The generics makers argued the three-judge panel’s July ruling was “fully consistent” with U.S. Supreme Court and Federal Circuit precedent and correctly pointed out the differences between civil litigation — where tribal immunity generally applies — and inter partes review at the PTAB.

“The panel correctly recognized that an IPR is not a private suit against a patent holder but instead a mechanism by which a federal agency may reconsider its own grant of a public franchise,” Mylan, Teva Pharmaceuticals USA Inc. and Akorn Inc. said.

The companies also suggested that Allergan and the St. Regis Mohawk tribe, which now holds the Restasis patents, exaggerated the impact of the panel’s ruling when they argued it could also subject state-owned patents to PTAB review.

“The panel expressly did not decide those broader questions,” the companies wrote, adding that questions about state immunity “can and will be addressed in other cases.”

The brief comes almost a month after Allergan and St. Regis filed a petition for en banc rehearing.

Allergan in 2017 paid St. Regis $13.75 million to take ownership of the patents, with the promise of ongoing royalties. The tribe then licensed the patents back to the Allergan for all U.S. Food and Drug Administration-approved uses.

Allergan believes tribal sovereign immunity should shield the patents from PTAB reviews that were brought by Mylan.

The board rejected that argument, as did the Federal Circuit panel. Ruling tribal immunity doesn’t apply in IPRs, the appeals court emphasized the director of the U.S. Patent and Trademark Office, of which the PTAB is a part, has broad discretion in deciding whether to review a challenged patent.

“In this way, IPR is more like cases in which an agency chooses whether to institute a proceeding on information supplied by a private party,” the court wrote, adding the U.S. Supreme Court has “recognized that immunity would not apply in such a proceeding.”

Seeking a rehearing, Allergan and St. Regis pointed to, among other things, the Supreme Court’s recent opinion in SAS Institute v. Iancu, where Justice Neil Gorsuch remarked that IPRs were an “adversarial process” that “mimics civil litigation.”

Mylan and the generic makers responded Tuesday by pointing to a second Supreme Court decision that came out the same day as SAS Institute, Oil States v. Greene’s Energy. In that case, the justices made clear that IPRs are not equivalent to lawsuits even though they borrow “court-like procedures,” the companies said.

“There is no ‘looks like test’ to determine if agency action is the equivalent of a common-law suit,” the companies wrote, adding that “an IPR ‘remains a matter of public rights, one between the government and others,’ not a determination of one party’s liability to another.”

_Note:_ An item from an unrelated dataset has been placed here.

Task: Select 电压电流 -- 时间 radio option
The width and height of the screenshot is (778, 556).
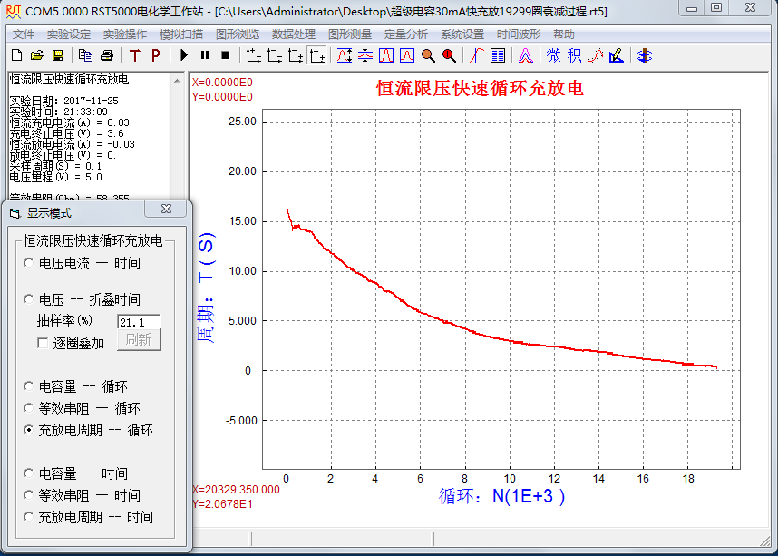Action: click(30, 263)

Earlier this month, several states and two universities — the University of Minnesota and the University of New Mexico — filed briefs supporting Allergan and St. Regis’ bid for a rehearing.

The University of Minnesota is in the midst of its own appeal challenging the PTAB’s determination that state sovereign immunity, which the board has said applies in IPRs, can be waived when an infringement lawsuit is filed over the disputed patents.

The patents-in-suit are U.S. Patent Numbers 8,685,930; 8,629,111; 8,642,556; 8,633,162; 8,648,048; and 9,248,191.

Allergan is represented by Jonathan Massey of Massey & Gail LLP, and Thomas Brugato, Jeffrey B. Elikan, Robert Allen Long Jr. and Alaina Marie Whitt of Covington & Burling LLP.

Saint Regis is represented by Michael W. Shore, Alfonso Chan, Joseph F. DePumpo and Christopher L. Evans of Shore Chan DePumpo LLP, and Marsha K. Schmidt.

Mylan is represented by Eric D. Miller, Charles G. Curtis Jr., Andrew T. Dufresne, Shannon M. Bloodworth, Brandon M. White and Dan L. Bagatell of Perkins Coie LLP, and by Steven W. Parmelee, Jad A. Mills and Richard Torczon of Wilson Sonsini Goodrich & Rosati.

Teva is represented by J.C. Rozendaal, Michael E. Joffre, Ralph Powers III, William H. Milliken and Pauline Pelletier of Sterne Kessler Goldstein & Fox PLLC.

Akorn is represented by Michael R. Dzwonczyk and Mark Boland of Sughrue Mion PLLC.

The case is Saint Regis Mohawk Tribe et al. v. Mylan Pharmaceuticals Inc. et al., case number 18-1638, in the U.S. Court of Appeals for the Federal Circuit.